Learnings from Elon
Jan 20, 2024
On this page
- The power (or not) of artificial deadlines and urgency
- Product drives marketing and sales
- At scale, be in the details but not the day to day running
- Being erratic is good or bad
- Learn to enjoy the taste of your own blood
- Take fun seriously
- Harder missions are easier to achieve
- No matter how wild the mission, you need a real business to get there
Love or loathe him, Elon is one of most opinionated business leaders out there. That makes him worth studying as a founder, no matter what politics he gets into. I read Walter Isaacson's biography of him over Christmas. These are some lessons that we can take from his work.
The power (or not) of artificial deadlines and urgency
There are many examples of Elon setting a ridiculous seeming artificial deadline to create urgency. In 2016 with the Tesla Model 3, for example, Elon announced he was advancing Tesla's 500,000 unit plan to 2018, two years earlier than previously planned.
This clearly works for him – look at all the progress he has made. Getting to space, totally disrupting the automative industry worldwide, and so on!
There are other companies in our space doing the same. Supabase, for example, is known for its launch weeks.
At PostHog, artificial deadlines have not worked.
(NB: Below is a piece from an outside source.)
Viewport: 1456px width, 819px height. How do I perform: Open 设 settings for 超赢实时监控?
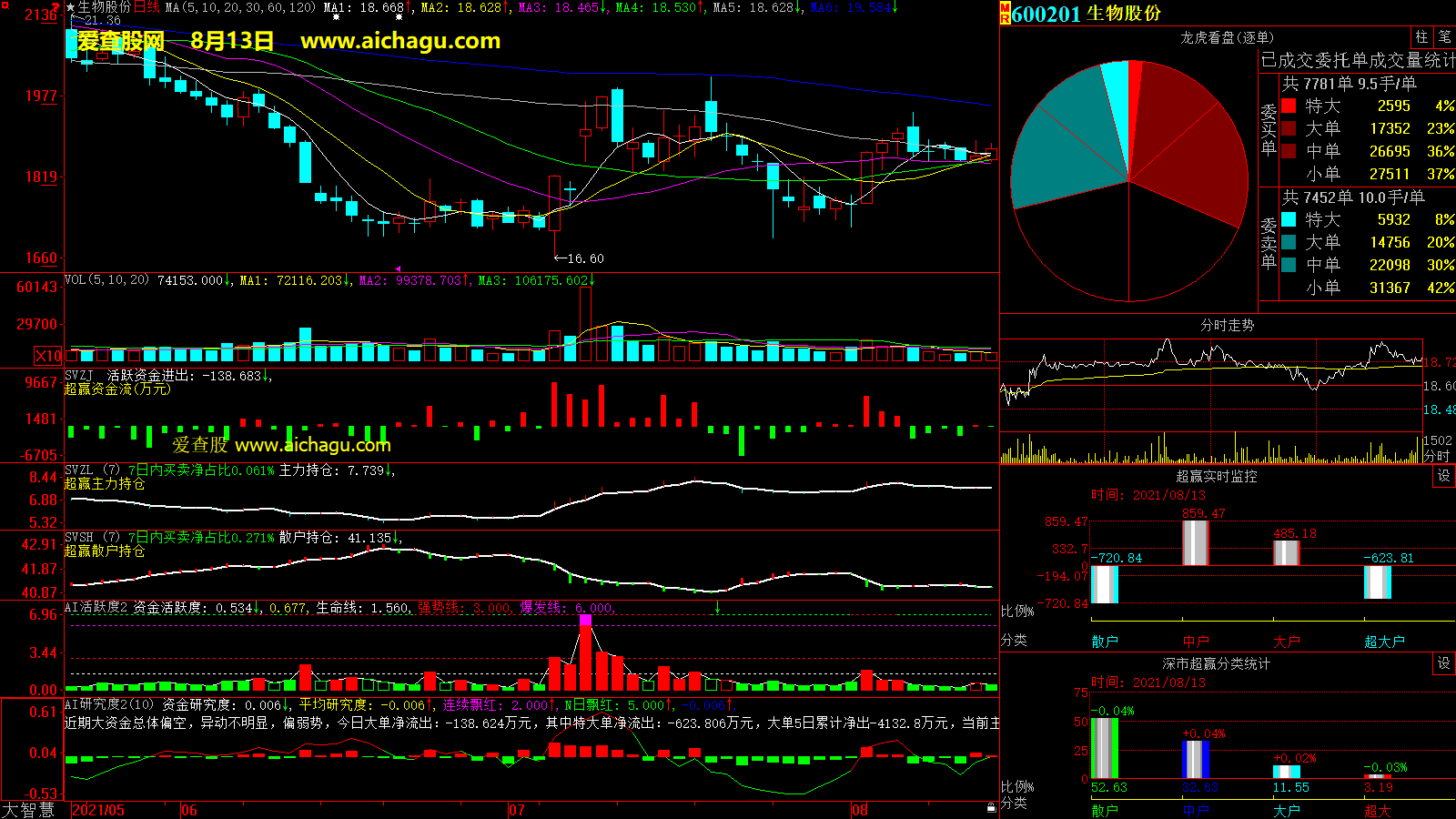tap(1443, 476)
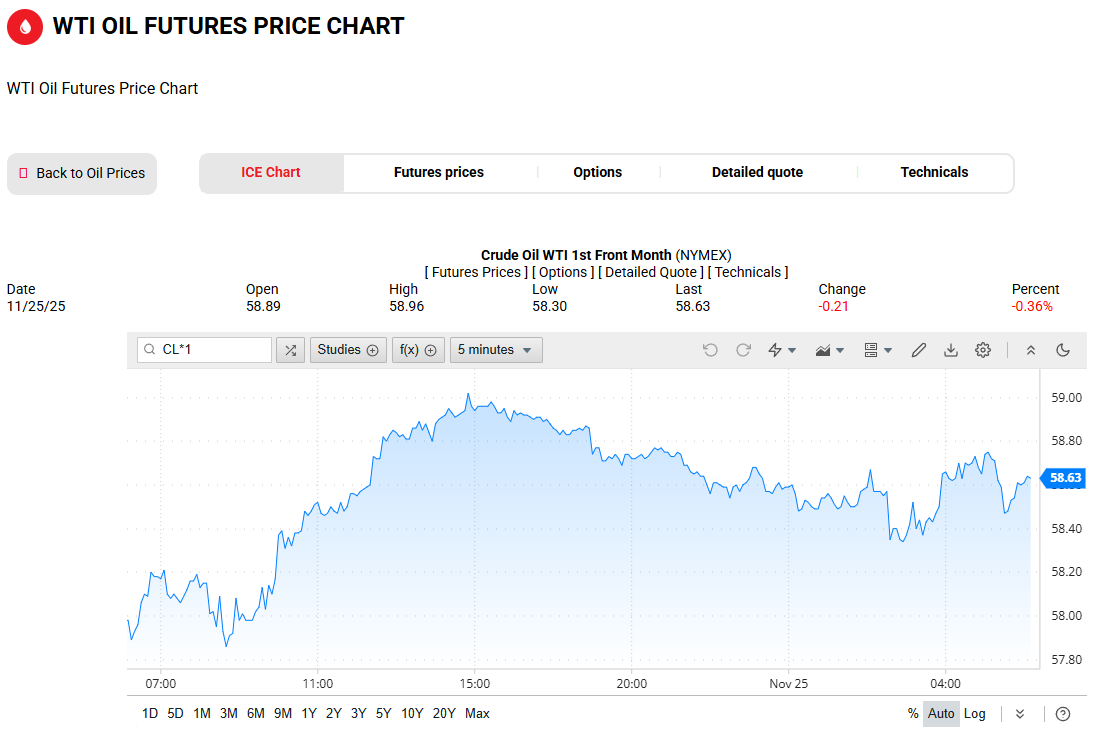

We even tried doing a launch week once. We’ve considered why this is the case quite carefully. We think it comes down to a particularly intrinsically motivated team. Let me explain.
Part of our strategy is to ship all the tools developers need. This means we’ve a lot of surface area - too much for one person or team to hold it all in their heads. We need to decentralize control of our products to our small teams. This means each team decide what to build proactively. So we hire proactive, intrinsically motivated people.
Second, we think more experienced people are usually better at working proactively, since they get stuck less often and need less help. These people generally do not want to work until midnight on a weekend as they usually, but not always, have families. We’ve gone so far as to have an all remote environment, which is particularly well suited to people like this (amongst many other benefits, such as long, uninterrupted blocks of time to just build cool stuff).
Third, we grow by shipping, not by hiring salespeople. This means we need to optimize for long term shipping speed. If we set artificial feature-focused deadlines, we’ll speed up in the short run, but will incur technical debt and hurt our long term growth.
To broaden this lesson, to find startup success, I think you need to either be all in on working 28 hours a day, 9 days a week with a bunch of 20-year-olds, or you should focus on a smaller, more experienced team. The former suits artificial deadlines, the latter sees them as a bad thing.
Product drives marketing and sales
Elon has a very product-first approach – many of his companies put something so cool on the internet that it generates an extreme amount of word of mouth growth. Just look at the robot doing the laundry!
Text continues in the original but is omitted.